Regarding the TR gene knockout model, these animal models may not always be suitable for studying thyroid hormone action in the cerebellum. As discussed above, TR has bidirectional actions of transcriptional regulation of target genes. Without T3 it represses transcription, whereas with T3 it activates transcription. Since TR deletion abolishes the repressive action of TR, phenotypes of TR knockout mice are greatly different from those of mice harboring low thyroid hormone levels. However, TR knockout mice are essential to study the role of TR in organ development and function. Another issue that may be considered to generate TR knockout mice is that some introns, such as intron 7 of TRα gene, have a weak promoter activity. Thus, deleting upstream exons may result in expression of additional TR-related proteins, which may be limited under normal conditions (Chassande 2003). As discussed above, at least three additional TR-related proteins, TRΔα1, TRΔα2, and TRΔβ3, may be generated. Thus, phenotypes of TR knockout mice may result from combining deletion of a specific TR with overexpression of other TR species. Table 1 shows the list of TR-knockout mice. Possible remaining TR proteins in each animal are also indicated.
TRα1 deleted mice showing a limited alterations in behavior and neural circuit are also reported (Guadaño-Ferraz et al. 2003). However, except for aberrant maturation of astrocytes, their cerebellar phenotype appeared normal (Morte et al. 2004). More strikingly, TRα1 deletion prevented the structural alteration of the cerebellum in hypothyroidism induced by methimazole and perchlorate treatment (Morte et al. 2002). These results indicate that the abnormal cerebellar phenotype in thyroid dyshormonogenesis animals may result from the dominant-negative action of unliganded TRα proteins. Interestingly, deleting TRα1 also prevented structural alteration induced by deleting type 3 deiodinase, which inactivates thyroid hormone action by converting T3 to T2. These results indicate that, although the cerebellar phenotype of TRα1 deleted mice is limited, liganded TRα1 plays an important role in cerebellar development.

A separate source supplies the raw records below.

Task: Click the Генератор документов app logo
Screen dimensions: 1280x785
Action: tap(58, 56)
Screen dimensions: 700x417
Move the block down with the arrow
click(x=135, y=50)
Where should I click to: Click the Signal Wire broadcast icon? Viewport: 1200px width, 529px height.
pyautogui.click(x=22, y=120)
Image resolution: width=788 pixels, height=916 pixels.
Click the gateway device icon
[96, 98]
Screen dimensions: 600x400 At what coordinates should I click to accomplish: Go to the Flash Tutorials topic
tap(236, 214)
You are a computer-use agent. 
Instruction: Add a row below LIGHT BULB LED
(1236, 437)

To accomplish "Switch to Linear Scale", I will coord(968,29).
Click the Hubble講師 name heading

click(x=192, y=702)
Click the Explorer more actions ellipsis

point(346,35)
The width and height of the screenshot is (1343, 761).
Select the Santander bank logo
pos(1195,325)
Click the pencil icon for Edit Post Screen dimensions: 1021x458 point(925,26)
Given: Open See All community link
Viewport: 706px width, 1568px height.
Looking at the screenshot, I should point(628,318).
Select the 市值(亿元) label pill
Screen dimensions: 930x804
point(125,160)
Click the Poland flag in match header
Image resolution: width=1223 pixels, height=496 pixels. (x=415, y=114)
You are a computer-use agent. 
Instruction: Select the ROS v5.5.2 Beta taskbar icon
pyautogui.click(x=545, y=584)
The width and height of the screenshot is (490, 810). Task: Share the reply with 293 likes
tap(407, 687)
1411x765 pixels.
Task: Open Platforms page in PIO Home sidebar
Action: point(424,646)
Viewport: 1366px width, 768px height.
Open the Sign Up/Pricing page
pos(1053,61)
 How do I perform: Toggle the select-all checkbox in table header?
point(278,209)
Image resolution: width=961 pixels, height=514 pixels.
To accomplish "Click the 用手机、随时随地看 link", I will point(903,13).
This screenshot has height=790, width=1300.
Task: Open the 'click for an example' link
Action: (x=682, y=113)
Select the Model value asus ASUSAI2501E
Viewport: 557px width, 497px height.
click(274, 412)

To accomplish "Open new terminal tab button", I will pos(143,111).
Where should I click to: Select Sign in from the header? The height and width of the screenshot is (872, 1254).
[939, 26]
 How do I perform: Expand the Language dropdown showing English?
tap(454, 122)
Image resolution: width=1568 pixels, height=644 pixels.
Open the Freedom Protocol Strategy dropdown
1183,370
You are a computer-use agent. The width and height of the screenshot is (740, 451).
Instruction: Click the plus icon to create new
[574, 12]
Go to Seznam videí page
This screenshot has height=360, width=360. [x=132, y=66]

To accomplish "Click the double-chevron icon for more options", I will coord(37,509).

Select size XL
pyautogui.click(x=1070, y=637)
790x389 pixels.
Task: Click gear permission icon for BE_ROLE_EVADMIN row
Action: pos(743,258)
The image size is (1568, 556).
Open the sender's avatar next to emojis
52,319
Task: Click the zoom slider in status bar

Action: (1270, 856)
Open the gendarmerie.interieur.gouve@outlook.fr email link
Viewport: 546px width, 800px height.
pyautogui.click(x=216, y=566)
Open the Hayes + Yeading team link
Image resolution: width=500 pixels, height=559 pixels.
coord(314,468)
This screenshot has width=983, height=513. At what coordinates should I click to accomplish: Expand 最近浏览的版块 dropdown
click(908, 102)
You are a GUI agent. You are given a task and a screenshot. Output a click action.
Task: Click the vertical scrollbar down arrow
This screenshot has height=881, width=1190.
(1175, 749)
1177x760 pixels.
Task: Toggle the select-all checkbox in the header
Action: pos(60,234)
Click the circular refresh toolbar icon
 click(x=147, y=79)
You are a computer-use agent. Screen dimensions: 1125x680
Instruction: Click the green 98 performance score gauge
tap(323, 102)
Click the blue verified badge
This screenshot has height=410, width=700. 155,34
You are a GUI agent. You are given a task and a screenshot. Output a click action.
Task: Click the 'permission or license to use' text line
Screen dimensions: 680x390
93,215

On the other hand, TRα2 knockout mice show both hyper- and hypothyroid phenotype in an organ-specific manner (Saltó et al. 2001). This may be a result of elevated TRα1 expressions in this mouse. TRα1 expression in the brain is also elevated, but the cerebellar phenotype was unclear. Deleting both TRα1 and TRα2 also shows only a limited phenotype in the cerebellum. However, besides the cerebellar phenotype, the existence of TRΔα1 and/or TRΔα2 shows altered phenotypes in various organs. When TRα1 and TRα2 are deleted but expressions of TRΔα1 and TRΔα2 are not inhibited (TRα−/−) (Fraichard et al. 1997), their phenotype is more severe than those of mice in which all TRα proteins are deleted (TRα0/0) (Gauthier et al. 2001; Macchia et al. 2001). The decrease in plasma thyroid hormone levels is greater, and there is a more severe impairment of bone and intestine development.
A more limited brain phenotype is observed in TRβ knockout mice. While TRβ1 is widely expressed including in the cerebellum – particularly in Purkinje cells (Bradley et al. 1992) – TRβ2 expression is confined to the pituitary, hypothalamus (TRH neuron), retina, and inner ear. TRβ2 knockout mice show central resistance to thyroid hormone with elevated T3, T4, and TSH levels in the serum (Abel et al. 1999). Furthermore, this deletion causes a selective loss of M-cones in the retina (Ng et al. 2001). However, the abnormal brain phenotype seems to be confined to the hypothalamus, and changes in cerebellar phenotype have not been reported. On the other hand, there is aberrant development of auditory function in addition to central hypothyroidism in TRβ knockout mice (Forrest et al. 1996). However, although TRβ is strongly expressed in the Purkinje cells, its deletion does not alter thyroid hormone-responsive genes in the cerebellum (Sandhofer et al. 1998).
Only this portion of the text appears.